» **WHAT NEEDS TO BE DONE**: The result is the exact lines from the one containing "Click the leftmost" through the final line of the entries; leave out the pictures.

☆ ☆ ☆ ☆

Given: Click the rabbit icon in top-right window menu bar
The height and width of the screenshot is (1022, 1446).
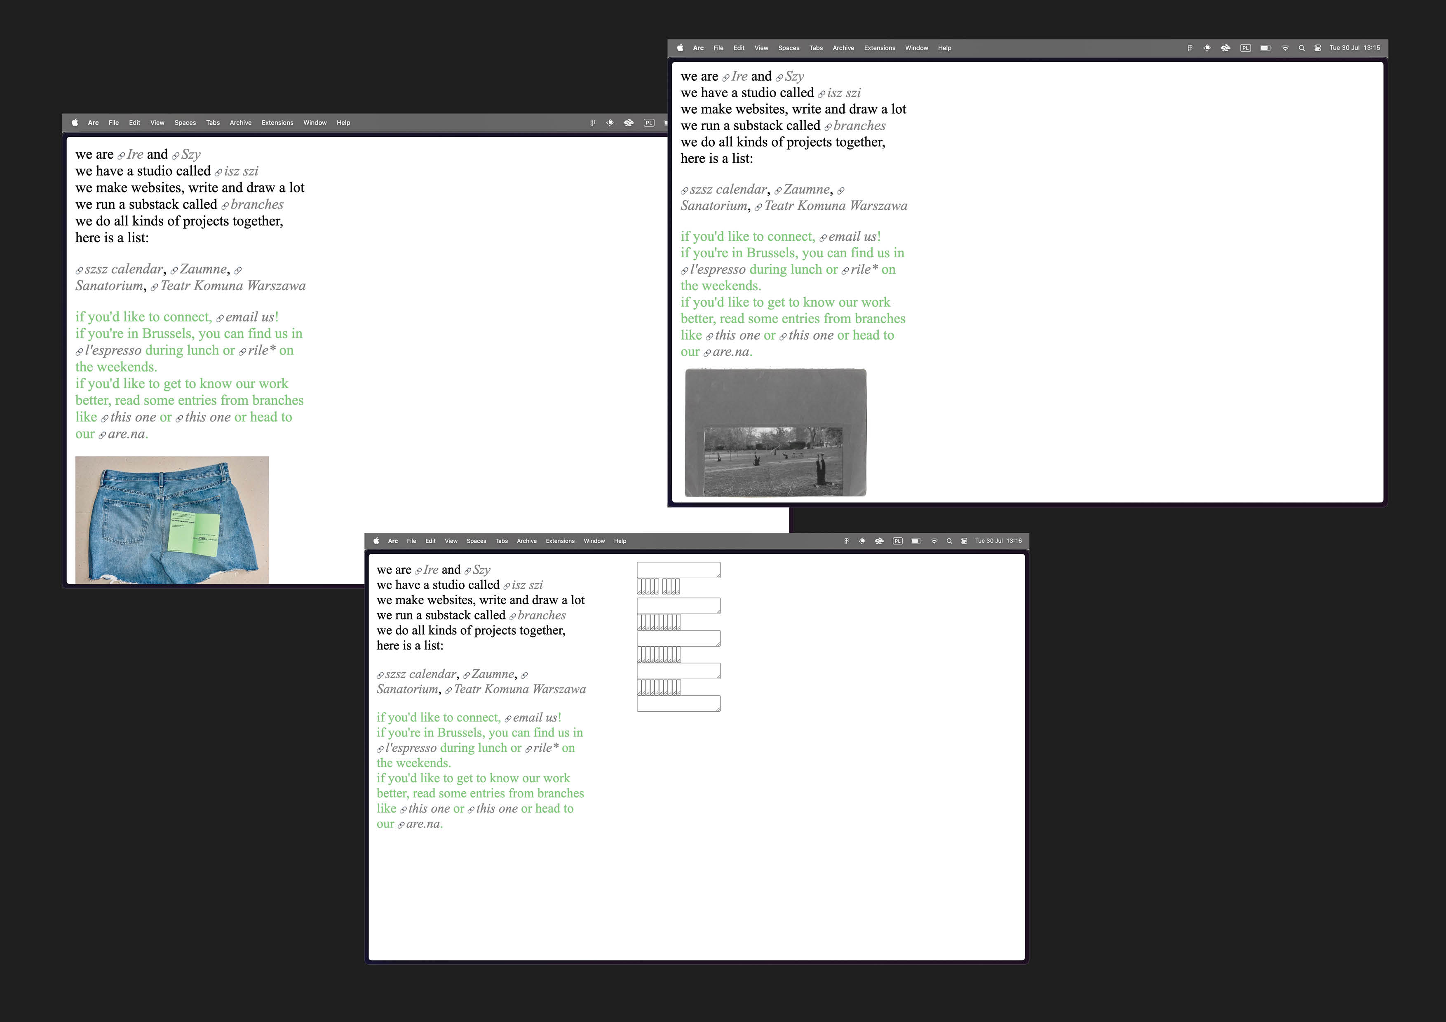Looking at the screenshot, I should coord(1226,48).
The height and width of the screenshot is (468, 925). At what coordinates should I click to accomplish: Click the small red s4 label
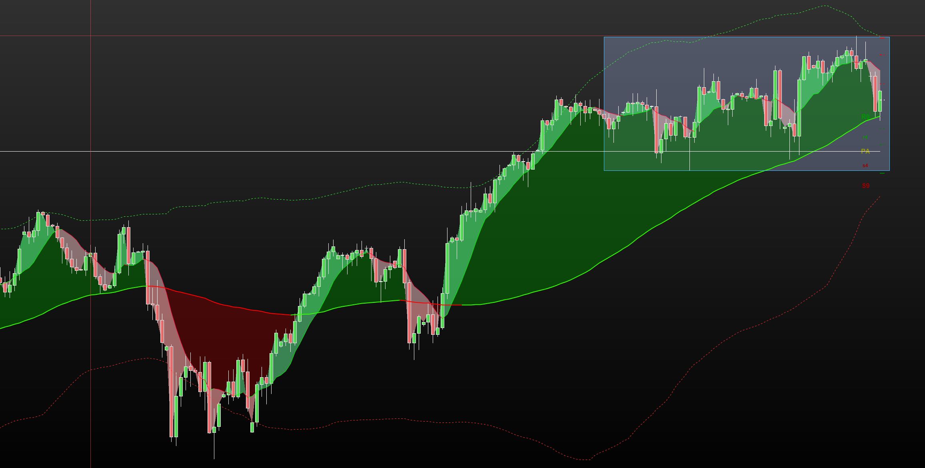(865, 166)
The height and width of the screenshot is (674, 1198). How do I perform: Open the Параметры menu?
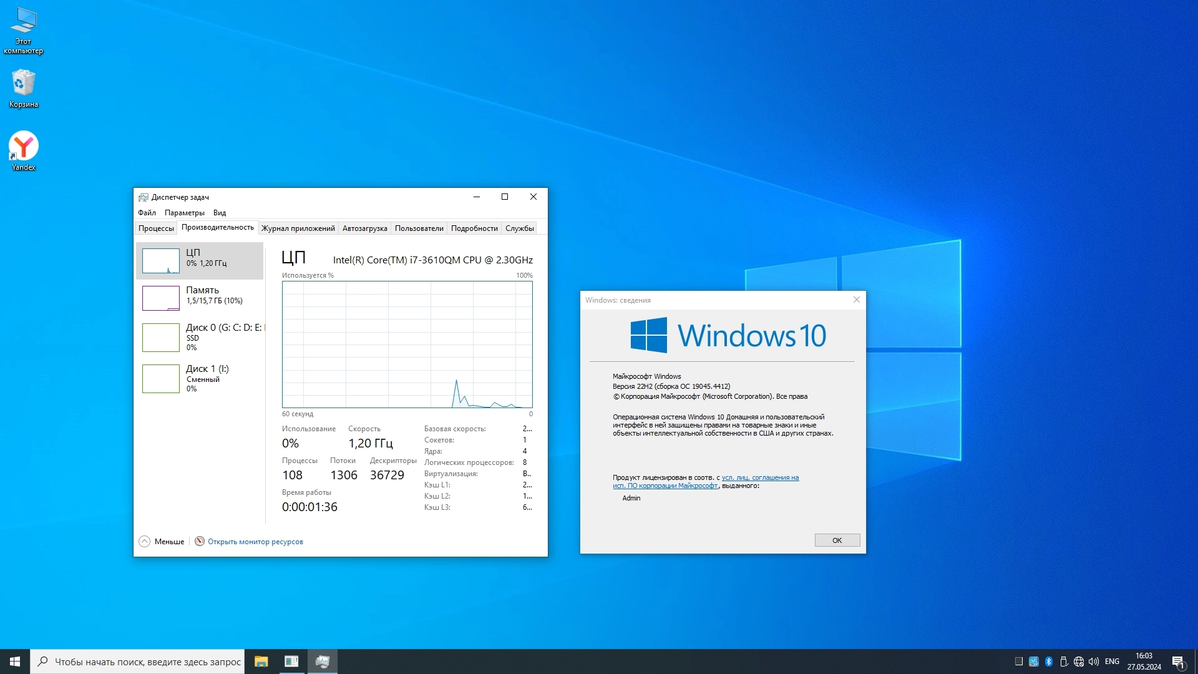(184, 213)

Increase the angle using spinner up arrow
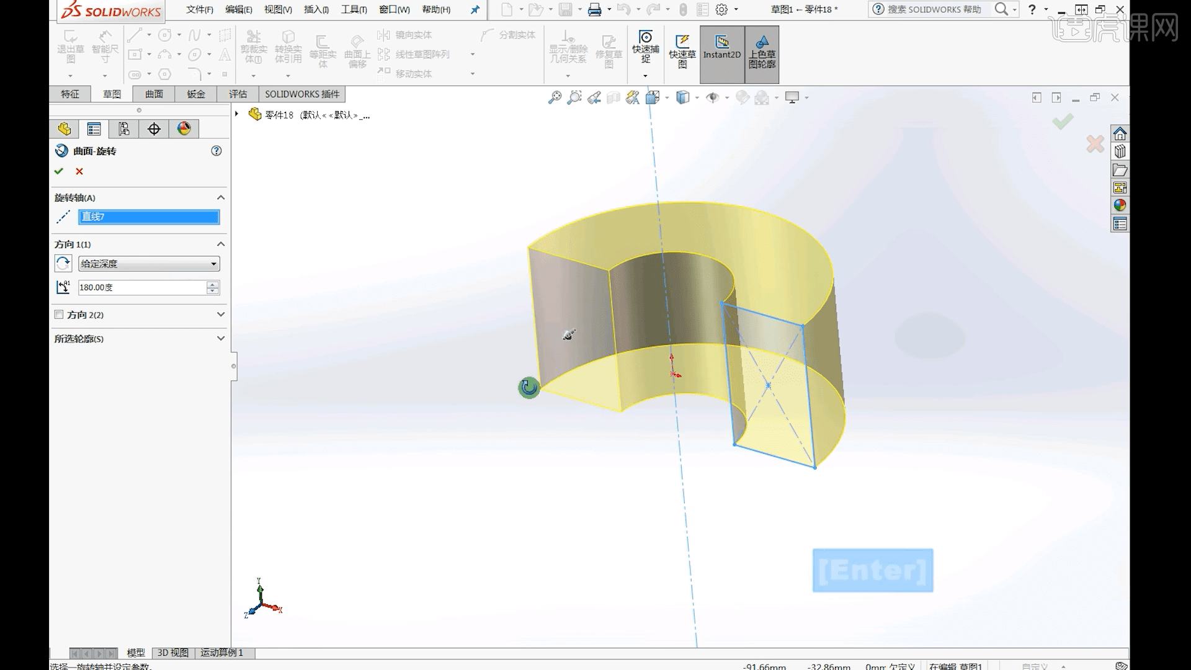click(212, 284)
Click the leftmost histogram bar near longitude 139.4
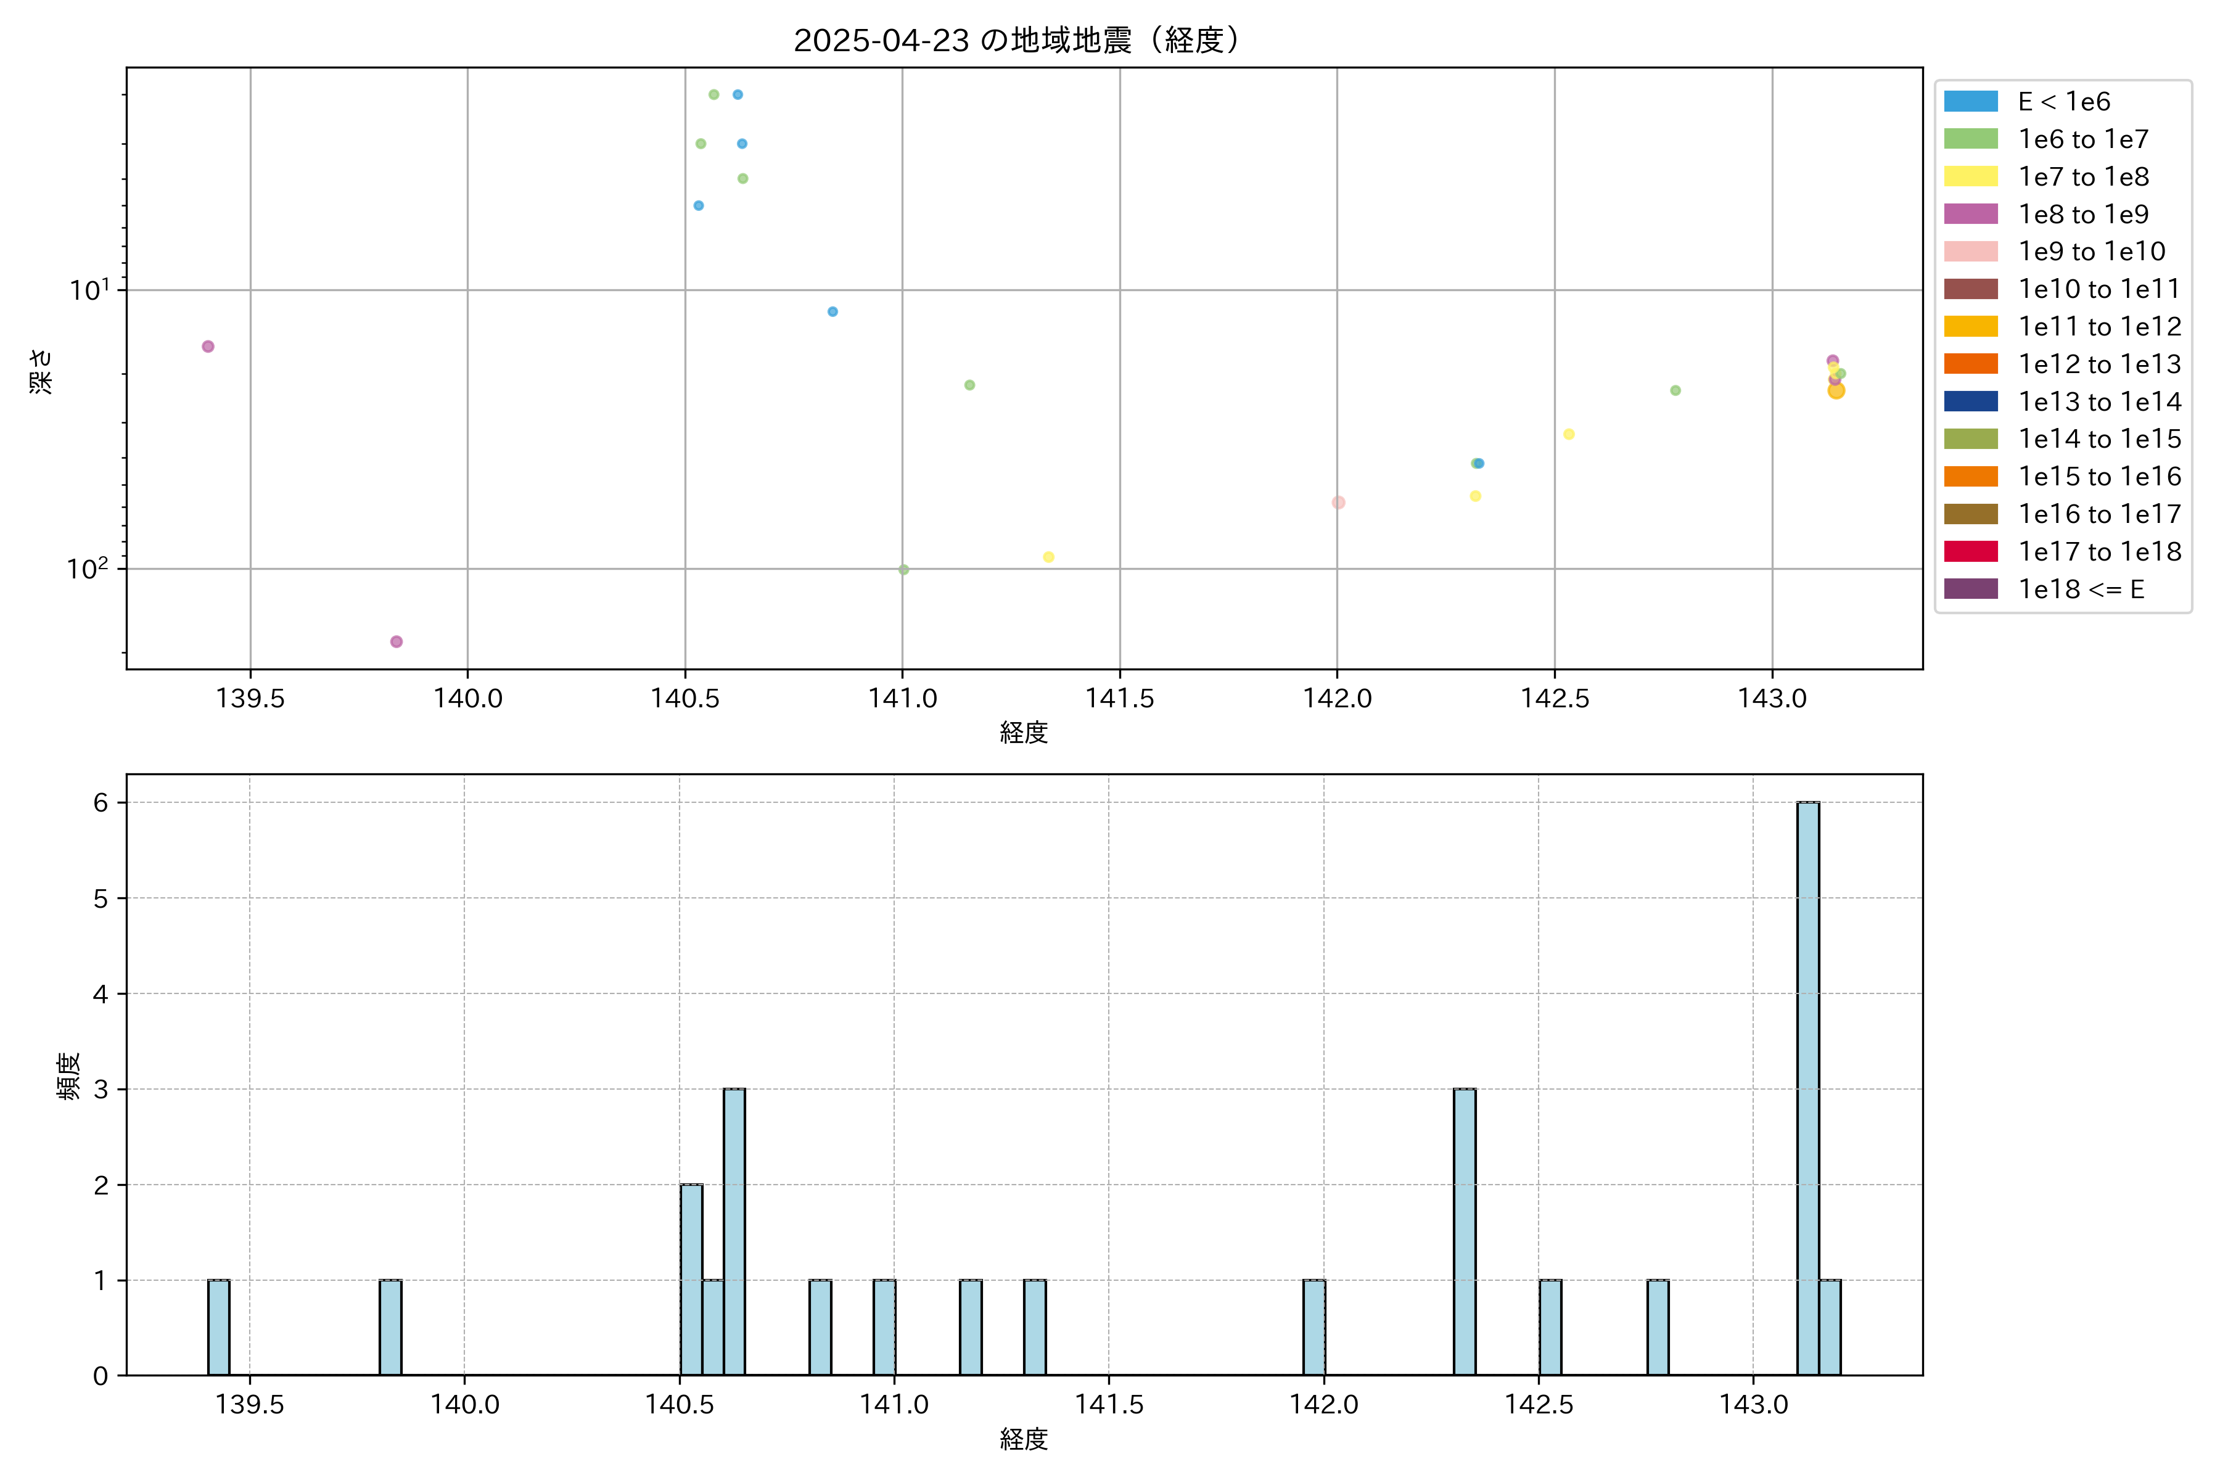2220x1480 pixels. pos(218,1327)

☆ ☆ ☆ ☆

» **OUTPUT**:
Click the leftmost histogram bar near longitude 139.4
2220x1480 pixels. pos(218,1327)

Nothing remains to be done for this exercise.